I grew up using the storey system in China and North America. So for a long time, I couldn’t think of any logic behind the European system. See illustration of the two systems below.

I had always thought since it is natural to count from 1, 1st floor must be the most accessible storey, not the one above it. However, it is not until recently when I thought more about it that I discovered that the European system is certainly superior when storeys below ground are involved.

If I walked 2 storeys up from 1st floor, I’d end up on 3rd floor no matter if I’m in Europe or North America. And I can calculate in this way: 1+2=3.

If I walked 2 storeys up from underground 1st floor (or negative 1st floor), I’d end up on 1st floor in Europe. And I can still calculate it in the same way as above: -1+2=1 . In North America, I’d end up on 2nd floor. But to calculate it, I’d have to add 1 to the sum to get to the right answer, in other words -1+2+1=2. Similarly when calculating the number of storeys between a floor below the ground and a floor above the ground in North America, one has to subtract 1 from the difference. All this adding-or-subtracting-one-business is caused by the lack of 0th floor in the North American storey system.

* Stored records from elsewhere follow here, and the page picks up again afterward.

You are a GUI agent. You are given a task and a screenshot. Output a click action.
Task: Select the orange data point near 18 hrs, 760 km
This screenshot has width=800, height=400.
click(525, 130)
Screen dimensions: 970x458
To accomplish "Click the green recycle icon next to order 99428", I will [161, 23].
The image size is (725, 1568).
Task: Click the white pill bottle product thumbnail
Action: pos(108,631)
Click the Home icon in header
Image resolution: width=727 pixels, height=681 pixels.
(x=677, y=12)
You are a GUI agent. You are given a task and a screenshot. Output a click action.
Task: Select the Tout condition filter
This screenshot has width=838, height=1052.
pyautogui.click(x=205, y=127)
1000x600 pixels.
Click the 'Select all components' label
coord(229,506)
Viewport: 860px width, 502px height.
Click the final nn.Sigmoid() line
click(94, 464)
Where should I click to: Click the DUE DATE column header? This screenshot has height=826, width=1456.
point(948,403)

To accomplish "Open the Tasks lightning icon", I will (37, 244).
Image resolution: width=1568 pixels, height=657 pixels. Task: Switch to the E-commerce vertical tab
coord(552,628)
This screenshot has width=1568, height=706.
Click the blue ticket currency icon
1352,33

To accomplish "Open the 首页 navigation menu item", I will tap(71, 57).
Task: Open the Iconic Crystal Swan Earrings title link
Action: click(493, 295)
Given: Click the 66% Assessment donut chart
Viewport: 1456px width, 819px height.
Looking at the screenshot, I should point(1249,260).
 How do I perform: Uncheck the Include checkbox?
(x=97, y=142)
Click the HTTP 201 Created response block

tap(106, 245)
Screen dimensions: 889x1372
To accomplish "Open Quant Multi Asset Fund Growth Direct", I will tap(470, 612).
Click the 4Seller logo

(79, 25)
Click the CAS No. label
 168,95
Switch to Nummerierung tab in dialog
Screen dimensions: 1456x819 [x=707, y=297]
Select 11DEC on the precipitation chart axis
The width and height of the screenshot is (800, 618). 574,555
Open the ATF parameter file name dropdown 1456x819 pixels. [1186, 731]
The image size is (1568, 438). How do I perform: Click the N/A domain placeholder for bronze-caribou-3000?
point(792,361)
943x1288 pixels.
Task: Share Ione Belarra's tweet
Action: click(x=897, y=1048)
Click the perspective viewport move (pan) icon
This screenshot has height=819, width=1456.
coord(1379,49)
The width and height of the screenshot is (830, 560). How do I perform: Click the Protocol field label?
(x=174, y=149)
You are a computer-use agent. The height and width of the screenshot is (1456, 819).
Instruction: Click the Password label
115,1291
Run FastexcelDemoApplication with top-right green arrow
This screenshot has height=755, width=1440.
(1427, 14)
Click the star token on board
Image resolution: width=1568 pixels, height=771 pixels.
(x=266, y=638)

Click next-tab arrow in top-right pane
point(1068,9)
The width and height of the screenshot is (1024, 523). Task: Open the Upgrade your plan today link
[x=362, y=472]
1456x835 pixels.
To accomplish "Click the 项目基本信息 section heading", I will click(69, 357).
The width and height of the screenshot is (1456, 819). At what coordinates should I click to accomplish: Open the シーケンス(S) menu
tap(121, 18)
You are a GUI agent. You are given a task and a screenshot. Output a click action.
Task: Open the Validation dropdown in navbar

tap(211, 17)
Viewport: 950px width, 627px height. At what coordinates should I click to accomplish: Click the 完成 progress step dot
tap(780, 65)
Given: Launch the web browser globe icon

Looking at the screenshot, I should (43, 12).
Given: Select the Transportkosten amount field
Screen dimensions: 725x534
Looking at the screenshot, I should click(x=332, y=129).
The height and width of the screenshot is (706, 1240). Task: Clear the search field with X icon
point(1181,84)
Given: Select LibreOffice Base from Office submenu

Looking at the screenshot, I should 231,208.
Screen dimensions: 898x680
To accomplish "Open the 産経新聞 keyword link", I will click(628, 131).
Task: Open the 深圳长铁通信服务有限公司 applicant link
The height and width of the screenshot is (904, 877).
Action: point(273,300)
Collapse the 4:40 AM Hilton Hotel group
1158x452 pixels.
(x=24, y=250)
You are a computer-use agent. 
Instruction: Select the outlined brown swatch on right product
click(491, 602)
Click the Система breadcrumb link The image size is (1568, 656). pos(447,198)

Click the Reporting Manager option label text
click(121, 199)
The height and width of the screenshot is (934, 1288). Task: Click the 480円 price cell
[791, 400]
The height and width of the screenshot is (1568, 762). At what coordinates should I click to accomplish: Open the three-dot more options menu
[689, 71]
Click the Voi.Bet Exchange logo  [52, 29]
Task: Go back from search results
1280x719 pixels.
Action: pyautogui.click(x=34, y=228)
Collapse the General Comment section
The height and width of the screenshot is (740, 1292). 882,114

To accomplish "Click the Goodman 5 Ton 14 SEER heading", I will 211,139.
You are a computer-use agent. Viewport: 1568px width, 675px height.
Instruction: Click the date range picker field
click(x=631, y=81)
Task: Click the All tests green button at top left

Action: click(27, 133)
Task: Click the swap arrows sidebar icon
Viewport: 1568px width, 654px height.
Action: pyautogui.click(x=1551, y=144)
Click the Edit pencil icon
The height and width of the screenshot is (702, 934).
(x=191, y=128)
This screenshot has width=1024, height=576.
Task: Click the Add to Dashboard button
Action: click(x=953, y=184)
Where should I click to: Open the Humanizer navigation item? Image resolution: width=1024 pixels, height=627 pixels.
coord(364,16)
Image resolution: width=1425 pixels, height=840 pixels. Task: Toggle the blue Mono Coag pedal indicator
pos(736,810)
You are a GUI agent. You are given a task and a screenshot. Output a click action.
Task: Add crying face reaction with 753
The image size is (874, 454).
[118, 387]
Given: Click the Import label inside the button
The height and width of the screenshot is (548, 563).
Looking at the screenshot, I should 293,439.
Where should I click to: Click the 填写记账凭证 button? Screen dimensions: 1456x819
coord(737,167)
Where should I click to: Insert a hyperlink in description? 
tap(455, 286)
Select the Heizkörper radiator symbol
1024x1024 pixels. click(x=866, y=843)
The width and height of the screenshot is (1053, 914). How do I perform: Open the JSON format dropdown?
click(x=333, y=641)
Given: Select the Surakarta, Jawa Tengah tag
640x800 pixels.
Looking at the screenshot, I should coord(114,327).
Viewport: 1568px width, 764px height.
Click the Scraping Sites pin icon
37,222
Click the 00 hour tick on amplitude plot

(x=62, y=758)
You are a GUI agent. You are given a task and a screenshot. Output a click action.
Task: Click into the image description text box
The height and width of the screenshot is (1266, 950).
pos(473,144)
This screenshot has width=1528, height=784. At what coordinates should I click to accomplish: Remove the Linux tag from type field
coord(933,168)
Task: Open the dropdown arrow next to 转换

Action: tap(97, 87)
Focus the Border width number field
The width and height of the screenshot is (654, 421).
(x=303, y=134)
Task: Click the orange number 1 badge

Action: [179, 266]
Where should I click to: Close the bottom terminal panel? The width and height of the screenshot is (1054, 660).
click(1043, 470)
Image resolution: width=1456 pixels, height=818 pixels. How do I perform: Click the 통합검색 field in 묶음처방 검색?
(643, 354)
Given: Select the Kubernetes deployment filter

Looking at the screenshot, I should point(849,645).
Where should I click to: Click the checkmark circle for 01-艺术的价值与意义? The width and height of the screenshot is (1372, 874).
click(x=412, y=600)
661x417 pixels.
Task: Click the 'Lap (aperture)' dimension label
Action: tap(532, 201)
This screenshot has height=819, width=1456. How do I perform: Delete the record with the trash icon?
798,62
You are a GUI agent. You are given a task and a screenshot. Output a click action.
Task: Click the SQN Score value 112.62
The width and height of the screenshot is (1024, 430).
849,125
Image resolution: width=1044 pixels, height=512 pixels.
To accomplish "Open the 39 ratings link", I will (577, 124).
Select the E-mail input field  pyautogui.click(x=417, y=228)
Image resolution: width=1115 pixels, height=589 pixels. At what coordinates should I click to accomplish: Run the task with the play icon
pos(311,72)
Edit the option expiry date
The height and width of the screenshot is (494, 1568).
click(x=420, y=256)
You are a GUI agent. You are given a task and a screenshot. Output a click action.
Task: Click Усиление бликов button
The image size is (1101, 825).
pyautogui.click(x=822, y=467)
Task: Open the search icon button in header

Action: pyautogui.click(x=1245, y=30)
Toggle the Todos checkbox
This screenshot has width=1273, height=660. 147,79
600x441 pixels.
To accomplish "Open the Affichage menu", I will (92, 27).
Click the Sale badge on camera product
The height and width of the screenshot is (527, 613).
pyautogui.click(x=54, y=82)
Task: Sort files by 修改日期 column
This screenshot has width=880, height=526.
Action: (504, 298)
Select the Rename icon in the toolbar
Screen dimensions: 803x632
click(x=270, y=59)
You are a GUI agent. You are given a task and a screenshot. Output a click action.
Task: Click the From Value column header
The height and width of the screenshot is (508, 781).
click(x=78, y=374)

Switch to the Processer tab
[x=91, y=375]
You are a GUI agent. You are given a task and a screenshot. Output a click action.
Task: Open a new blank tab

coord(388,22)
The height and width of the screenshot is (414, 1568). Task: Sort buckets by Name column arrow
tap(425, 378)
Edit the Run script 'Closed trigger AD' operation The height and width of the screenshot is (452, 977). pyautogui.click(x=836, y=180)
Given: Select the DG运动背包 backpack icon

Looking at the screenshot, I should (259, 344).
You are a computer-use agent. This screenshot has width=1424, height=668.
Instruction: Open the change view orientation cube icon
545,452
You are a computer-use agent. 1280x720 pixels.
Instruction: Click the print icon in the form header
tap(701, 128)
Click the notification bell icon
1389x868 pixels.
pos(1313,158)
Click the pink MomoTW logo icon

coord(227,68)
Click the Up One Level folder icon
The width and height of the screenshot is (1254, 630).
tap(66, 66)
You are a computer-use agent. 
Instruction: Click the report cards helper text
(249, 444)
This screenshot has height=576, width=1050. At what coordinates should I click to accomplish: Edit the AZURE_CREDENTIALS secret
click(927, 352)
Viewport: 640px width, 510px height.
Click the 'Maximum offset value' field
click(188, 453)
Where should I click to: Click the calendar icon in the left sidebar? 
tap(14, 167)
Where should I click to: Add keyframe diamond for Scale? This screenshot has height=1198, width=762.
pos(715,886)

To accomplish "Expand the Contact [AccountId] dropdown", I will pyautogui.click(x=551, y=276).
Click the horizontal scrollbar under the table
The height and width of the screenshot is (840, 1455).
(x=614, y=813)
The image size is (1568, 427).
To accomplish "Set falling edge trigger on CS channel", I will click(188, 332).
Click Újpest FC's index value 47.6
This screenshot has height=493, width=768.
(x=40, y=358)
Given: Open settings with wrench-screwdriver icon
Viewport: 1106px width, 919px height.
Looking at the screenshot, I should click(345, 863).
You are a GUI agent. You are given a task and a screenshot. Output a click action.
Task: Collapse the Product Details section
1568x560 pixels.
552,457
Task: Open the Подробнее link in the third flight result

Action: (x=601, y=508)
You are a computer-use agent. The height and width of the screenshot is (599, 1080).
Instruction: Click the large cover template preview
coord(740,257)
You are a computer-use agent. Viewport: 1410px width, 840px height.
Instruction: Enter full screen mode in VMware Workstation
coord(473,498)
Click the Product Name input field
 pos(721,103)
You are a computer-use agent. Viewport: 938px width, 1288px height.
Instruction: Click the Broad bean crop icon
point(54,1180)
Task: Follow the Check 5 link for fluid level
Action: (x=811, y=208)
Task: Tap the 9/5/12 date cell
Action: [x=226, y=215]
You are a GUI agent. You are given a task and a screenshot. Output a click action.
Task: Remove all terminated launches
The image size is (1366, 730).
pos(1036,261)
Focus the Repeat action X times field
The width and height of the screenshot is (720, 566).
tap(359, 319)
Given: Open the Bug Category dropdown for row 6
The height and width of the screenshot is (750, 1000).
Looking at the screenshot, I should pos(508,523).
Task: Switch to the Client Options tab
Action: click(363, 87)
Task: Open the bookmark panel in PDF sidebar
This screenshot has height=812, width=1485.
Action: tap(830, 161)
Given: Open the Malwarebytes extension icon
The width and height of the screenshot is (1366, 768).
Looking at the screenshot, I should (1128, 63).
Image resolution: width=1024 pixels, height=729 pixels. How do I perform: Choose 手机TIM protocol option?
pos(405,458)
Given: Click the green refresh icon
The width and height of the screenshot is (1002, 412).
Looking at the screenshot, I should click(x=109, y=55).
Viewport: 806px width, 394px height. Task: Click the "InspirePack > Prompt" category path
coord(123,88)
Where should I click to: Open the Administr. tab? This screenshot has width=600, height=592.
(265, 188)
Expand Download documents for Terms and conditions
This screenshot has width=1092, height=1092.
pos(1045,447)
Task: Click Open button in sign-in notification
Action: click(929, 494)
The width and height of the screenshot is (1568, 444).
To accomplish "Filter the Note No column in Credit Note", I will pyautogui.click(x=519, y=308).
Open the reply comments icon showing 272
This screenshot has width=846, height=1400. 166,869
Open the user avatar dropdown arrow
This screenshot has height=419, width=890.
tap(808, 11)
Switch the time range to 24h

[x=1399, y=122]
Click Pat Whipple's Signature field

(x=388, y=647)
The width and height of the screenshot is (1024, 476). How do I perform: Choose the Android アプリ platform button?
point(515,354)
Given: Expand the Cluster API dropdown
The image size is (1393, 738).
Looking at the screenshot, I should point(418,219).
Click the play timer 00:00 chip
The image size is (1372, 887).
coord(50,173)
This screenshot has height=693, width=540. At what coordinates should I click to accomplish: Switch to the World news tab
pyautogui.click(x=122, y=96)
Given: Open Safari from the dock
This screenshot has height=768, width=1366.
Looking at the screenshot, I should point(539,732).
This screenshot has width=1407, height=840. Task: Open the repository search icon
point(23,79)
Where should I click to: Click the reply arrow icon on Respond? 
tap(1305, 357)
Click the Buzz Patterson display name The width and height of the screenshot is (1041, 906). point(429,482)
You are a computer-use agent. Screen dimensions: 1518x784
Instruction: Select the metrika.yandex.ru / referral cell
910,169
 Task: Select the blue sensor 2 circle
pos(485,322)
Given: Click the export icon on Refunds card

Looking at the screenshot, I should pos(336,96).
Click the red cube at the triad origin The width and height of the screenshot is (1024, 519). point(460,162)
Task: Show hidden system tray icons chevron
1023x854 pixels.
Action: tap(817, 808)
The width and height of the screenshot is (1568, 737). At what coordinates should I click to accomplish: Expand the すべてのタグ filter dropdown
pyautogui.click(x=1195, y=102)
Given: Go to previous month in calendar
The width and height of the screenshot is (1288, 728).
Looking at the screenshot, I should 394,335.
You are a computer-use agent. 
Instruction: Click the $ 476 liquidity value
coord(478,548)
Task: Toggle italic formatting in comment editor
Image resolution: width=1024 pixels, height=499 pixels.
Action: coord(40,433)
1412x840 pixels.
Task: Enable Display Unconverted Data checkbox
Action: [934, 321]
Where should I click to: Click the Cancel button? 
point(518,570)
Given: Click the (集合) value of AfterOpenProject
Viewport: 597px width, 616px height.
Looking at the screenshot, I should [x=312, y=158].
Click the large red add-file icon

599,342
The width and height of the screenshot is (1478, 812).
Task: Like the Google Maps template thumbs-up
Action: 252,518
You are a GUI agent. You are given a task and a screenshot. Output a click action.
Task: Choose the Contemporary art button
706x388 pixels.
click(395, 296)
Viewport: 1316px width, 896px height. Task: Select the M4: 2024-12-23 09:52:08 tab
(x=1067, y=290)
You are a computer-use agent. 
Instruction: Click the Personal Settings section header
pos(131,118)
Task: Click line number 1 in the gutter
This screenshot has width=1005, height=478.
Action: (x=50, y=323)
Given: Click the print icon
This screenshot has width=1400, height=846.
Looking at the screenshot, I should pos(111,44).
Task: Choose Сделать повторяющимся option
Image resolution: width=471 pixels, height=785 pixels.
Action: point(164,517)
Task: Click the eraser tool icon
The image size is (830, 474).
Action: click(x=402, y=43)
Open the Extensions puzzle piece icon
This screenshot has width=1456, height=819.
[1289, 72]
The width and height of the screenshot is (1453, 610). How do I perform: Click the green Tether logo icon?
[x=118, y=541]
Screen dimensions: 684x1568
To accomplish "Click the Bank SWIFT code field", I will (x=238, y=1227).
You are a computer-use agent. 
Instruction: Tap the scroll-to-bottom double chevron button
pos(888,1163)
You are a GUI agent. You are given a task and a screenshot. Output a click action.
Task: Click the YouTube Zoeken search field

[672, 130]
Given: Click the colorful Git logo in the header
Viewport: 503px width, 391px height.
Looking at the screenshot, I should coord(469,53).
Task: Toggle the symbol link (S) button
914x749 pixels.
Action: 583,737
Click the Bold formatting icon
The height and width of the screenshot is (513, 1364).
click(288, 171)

The non-existence of the 0th floor (ground floor) in the North American storey system can be compared to the non-existence of year 0 in our commonly used calendar system (the Anno Domini system). When calculating the number of years between a B.C. year and a A.D. year, we have to subtract 1 from the difference between the years. For example, the number of years from 10 B.C. (year -10) to 10 A.D. (year 10) is calculated as 10-(-10)-1=19.